Globalisation is in the reach of businesses of all shapes and sizes thanks to the freedom digital communication gives them to break into foreign markets. However, to what extent should their websites be localised?

Sarah Negugogor, the senior information architect at Siegel+Gale, writes in Clickz that businesses have two options when it comes to targeting their websites at users overseas. Noting that people are more likely to buy goods from a website written in their mother tongue, she notes that one of these options is to simply translate all content verbatim into the target language.

However, the other option is to localise that content to suit the target audience. Ms Negugogor uses the example of the United Nations website and the CNN site. The United Nations site gives visitors the option of reading the content in six languages, and the pages are identical in each of these. Meanwhile, CNN changes not only the language but the content displayed as well.

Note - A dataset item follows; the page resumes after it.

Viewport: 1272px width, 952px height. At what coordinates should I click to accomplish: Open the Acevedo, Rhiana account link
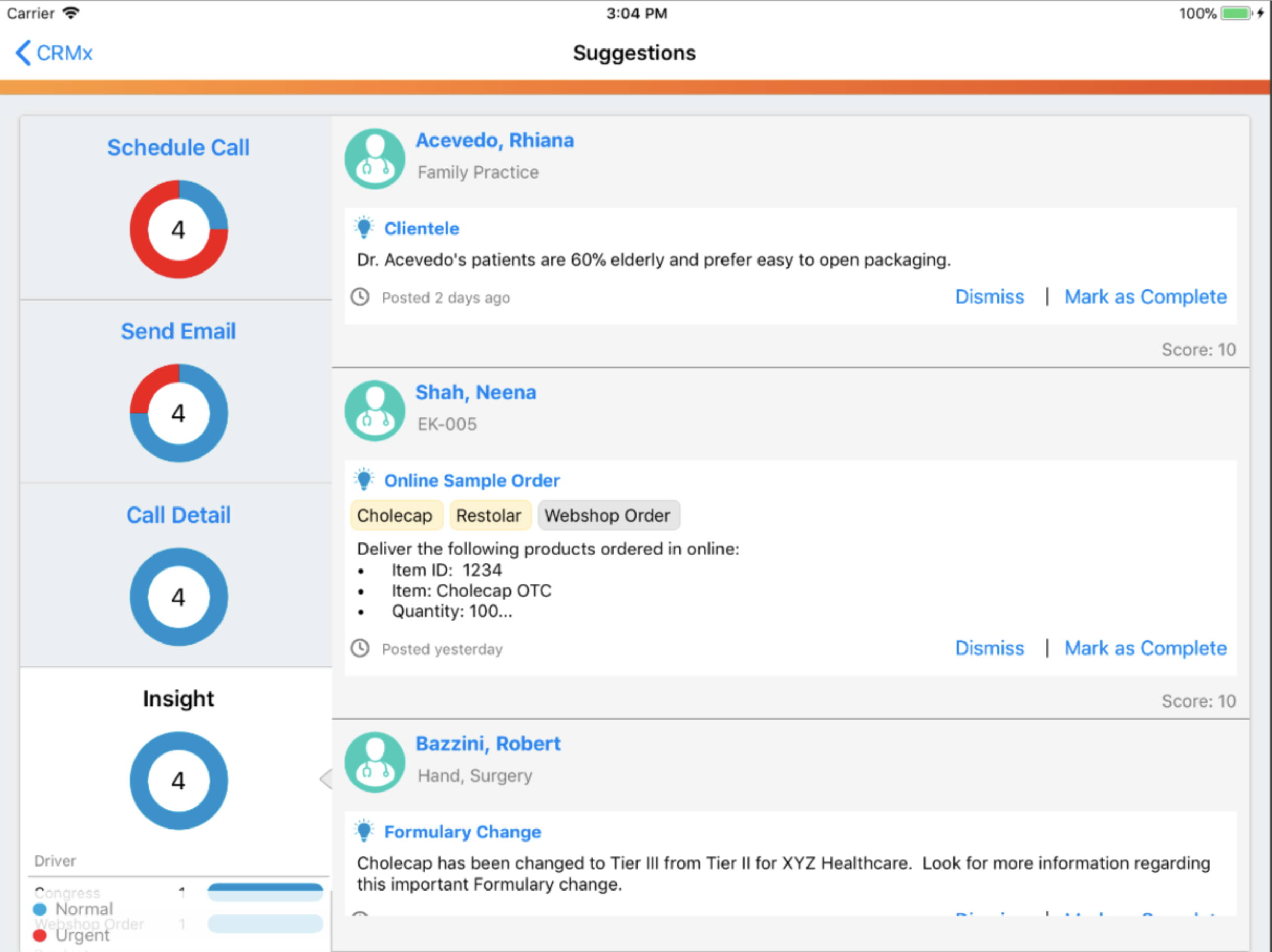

The news website is available in four versions: International, US, Mexican and Arabic. Depending on what a visitor selects, the language will alter along with the news stories being displayed. However, one drawback to this is that if an English language speaker wants to read a story on the Mexican version of the site, they have to do so in Spanish. The way to rectify this would be to localise content for your target market and then offer this content in multiple languages as well. Before you know it, the whole project has escalated.

There is no single model that is better than the others. Rather, it comes down to a company’s business model, customer base and budget. A website that offers static content will work effectively simply by being translated, rather than localised. However, if that website is selling services or a product, translating and localising it may be the most effective route to drawing customers in.

Last August, Common Sense Advisory conducted research on customers based in eight different countries about the influence language has on their buying activity. The results, cited in Harvard Business Review‘s blog, revealed 72.1 per cent of respondents spent the majority of their time on websites written in their mother tongue and 72.4 per cent claimed they would also be more likely to buy something if the information about it was in their own language. Most interestingly, 56.2 per cent noted that being able to read this information in their native language was more important to them than the price of the item.

Common Sense Advisory stated that the translation industry was one of the few to grow during the global recession, which suggests that businesses understand the importance of localisation in achieving globalisation.